Chapter 1 #3

“So?” I waited, eager to see what Maddox would say. His plate was empty. I’d barely managed a handful of bites from mine. Now he was moving on to the soup, twisting the cap off in one meaty fist, and sipping at it much more slowly than he’d eaten the pasta.

Maddox didn’t reply.

Which probably meant he wanted more information.

Damn, he was good at interrogation.

Really letting me sweat it out.

I took the opportunity to explain.

For fifteen minutes, I hashed out my—again—somewhat amicable breakup, my contention with Janis’s brother, my history with the contest, and finally, the reason I’d messaged Maddox in the first place.

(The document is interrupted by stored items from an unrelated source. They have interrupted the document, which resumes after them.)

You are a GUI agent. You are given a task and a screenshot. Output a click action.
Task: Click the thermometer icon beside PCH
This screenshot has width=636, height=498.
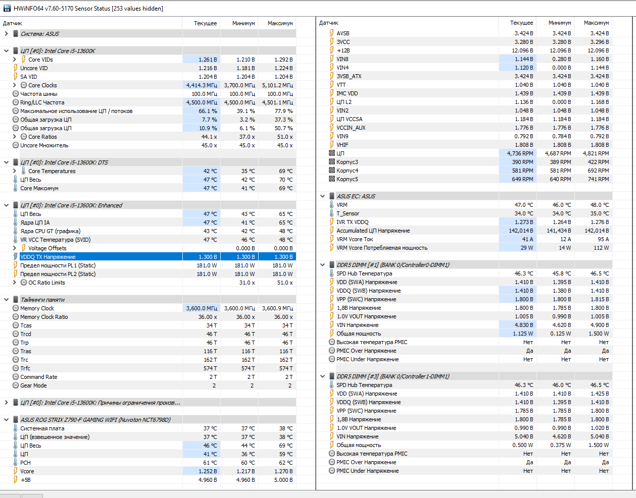click(16, 463)
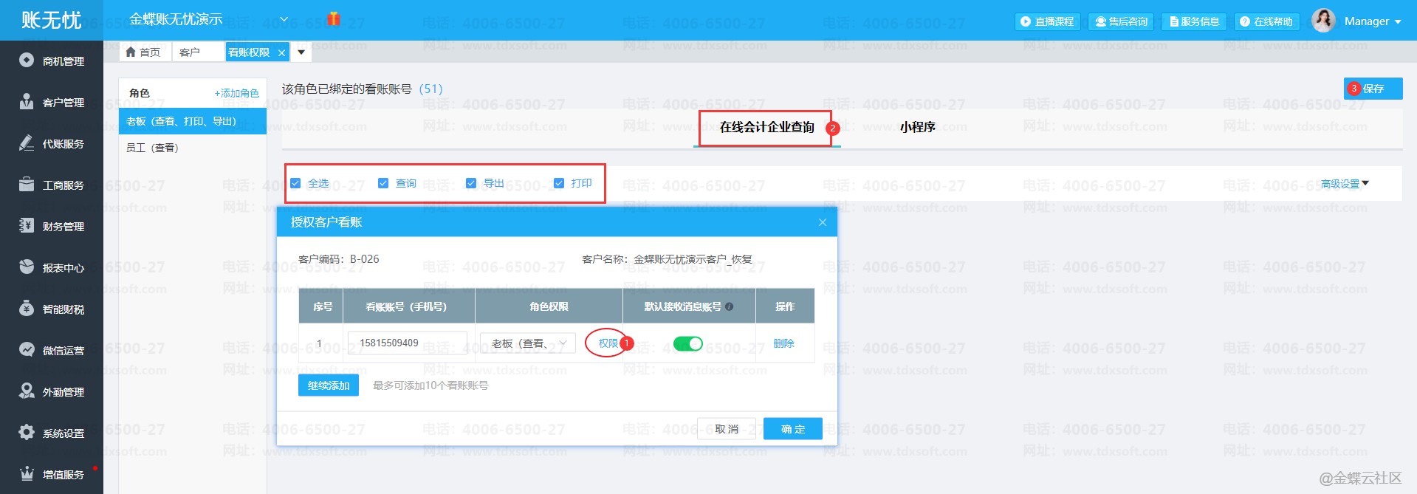
Task: Click the 增值服务 crown icon
Action: [27, 474]
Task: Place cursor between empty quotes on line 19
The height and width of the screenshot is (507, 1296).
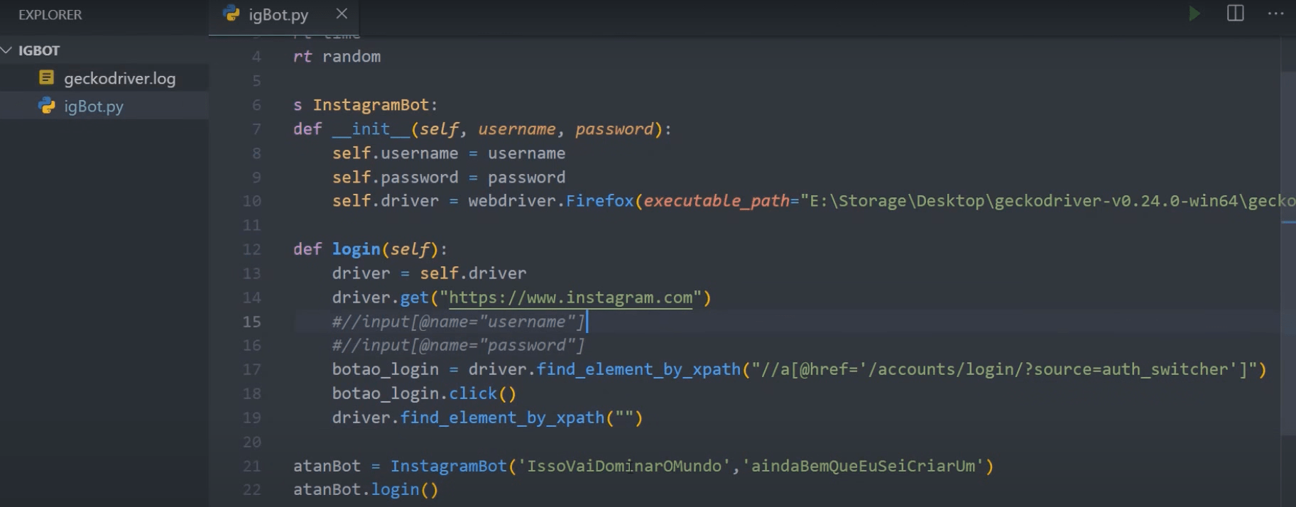Action: (x=624, y=418)
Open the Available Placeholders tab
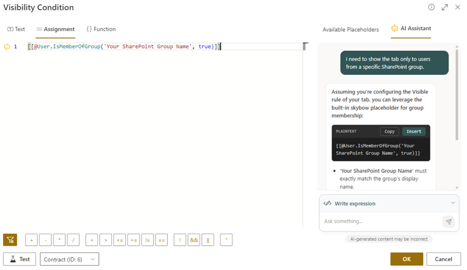The width and height of the screenshot is (467, 270). [x=350, y=29]
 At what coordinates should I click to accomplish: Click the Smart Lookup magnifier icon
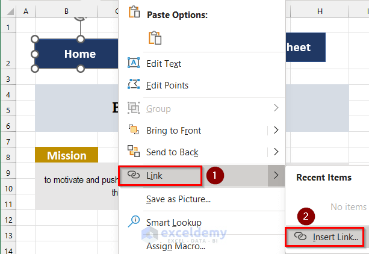click(x=134, y=222)
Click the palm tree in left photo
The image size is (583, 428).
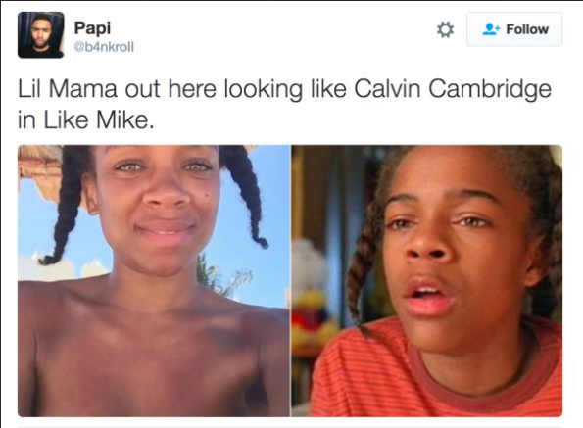223,277
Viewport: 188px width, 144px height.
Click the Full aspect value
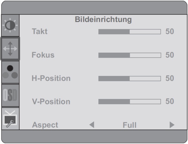click(130, 125)

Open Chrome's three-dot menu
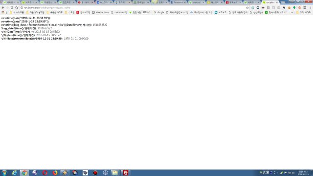click(310, 8)
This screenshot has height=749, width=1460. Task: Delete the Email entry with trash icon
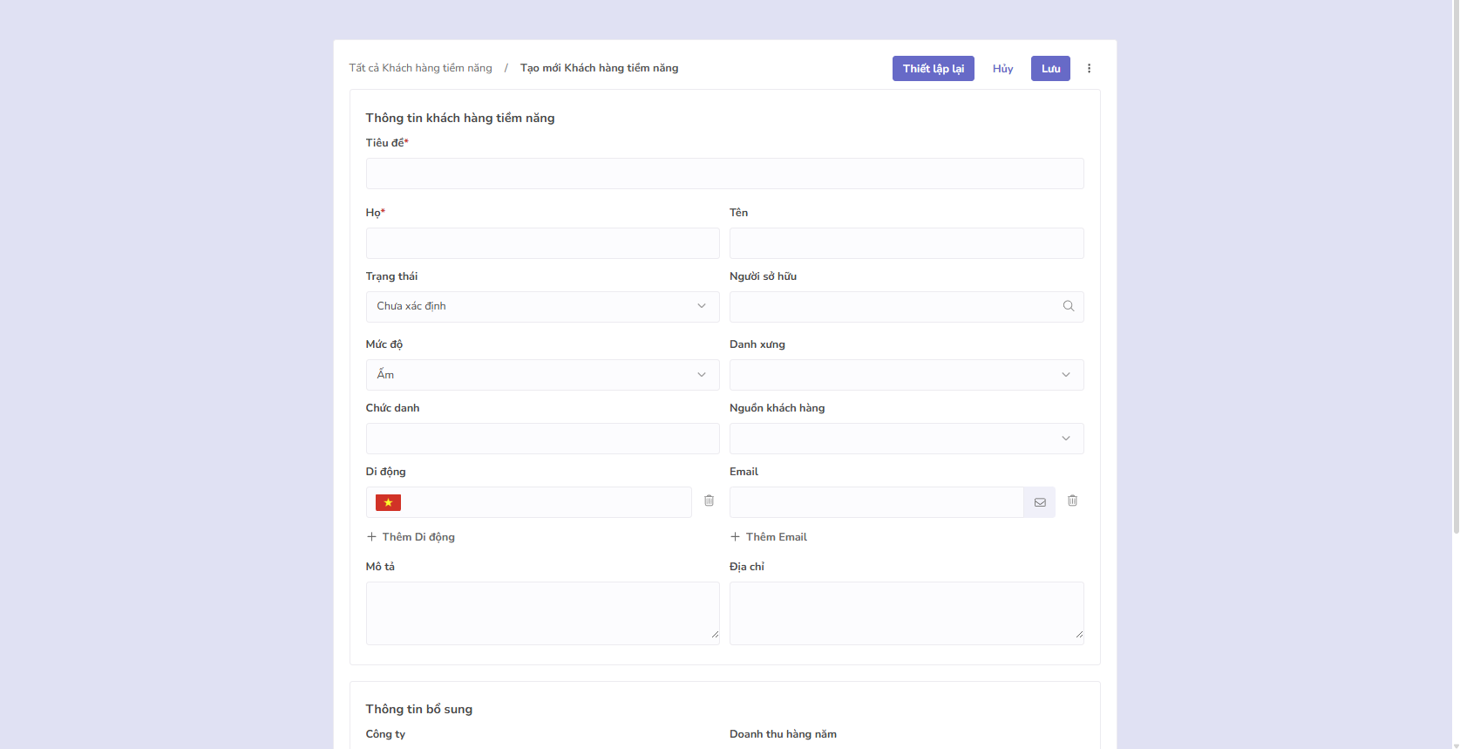pos(1072,500)
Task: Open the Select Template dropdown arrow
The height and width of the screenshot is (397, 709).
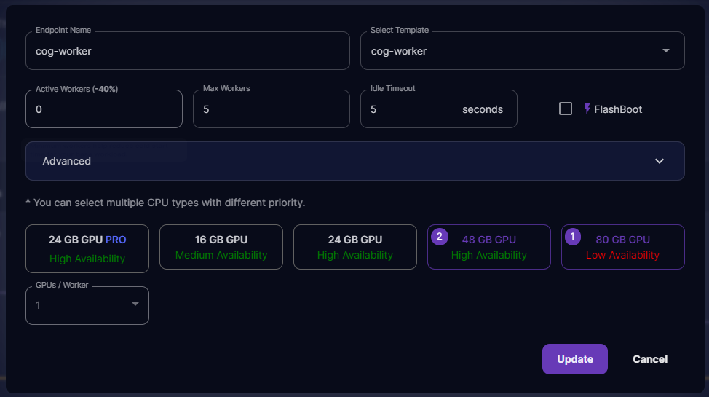Action: pos(665,51)
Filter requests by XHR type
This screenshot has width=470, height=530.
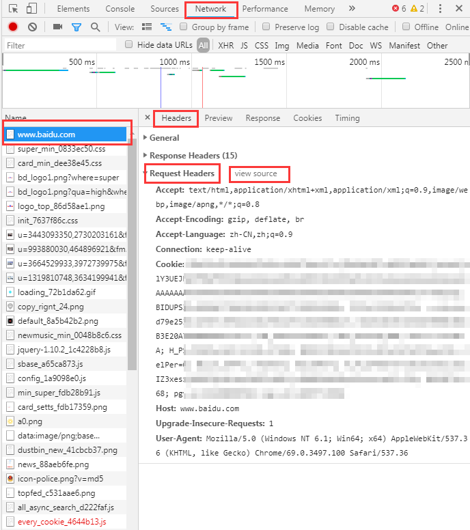[x=225, y=46]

Maddox showed no indication that he recognized me from the previous competitions. Though he did listen intently, face as stoic and unreadable as it’d been when he’d walked through the door to the shop.

I ran out of words.

Talked his ear off, really.

And Maddox remained quiet.

“I don’t have feelings for her,” I concluded, cheeks flushed. “I just…for once in my life…I want…to be on the winning team.” My voice faded, the childishness of the statement striking me as soon as it was out. It was a compliment, too, the fact that that was how I viewed Maddox. As a winner.

I wasn’t sure how I expected him to react. If he’d think I was acting like an asshole. Immature. Petty. Competitive. If he’d be upset because I was dragging him down to my level. Childish and insecure.

But…the steady, perceptive look in his pale gray eyes made those worries fall away as quickly as they’d risen.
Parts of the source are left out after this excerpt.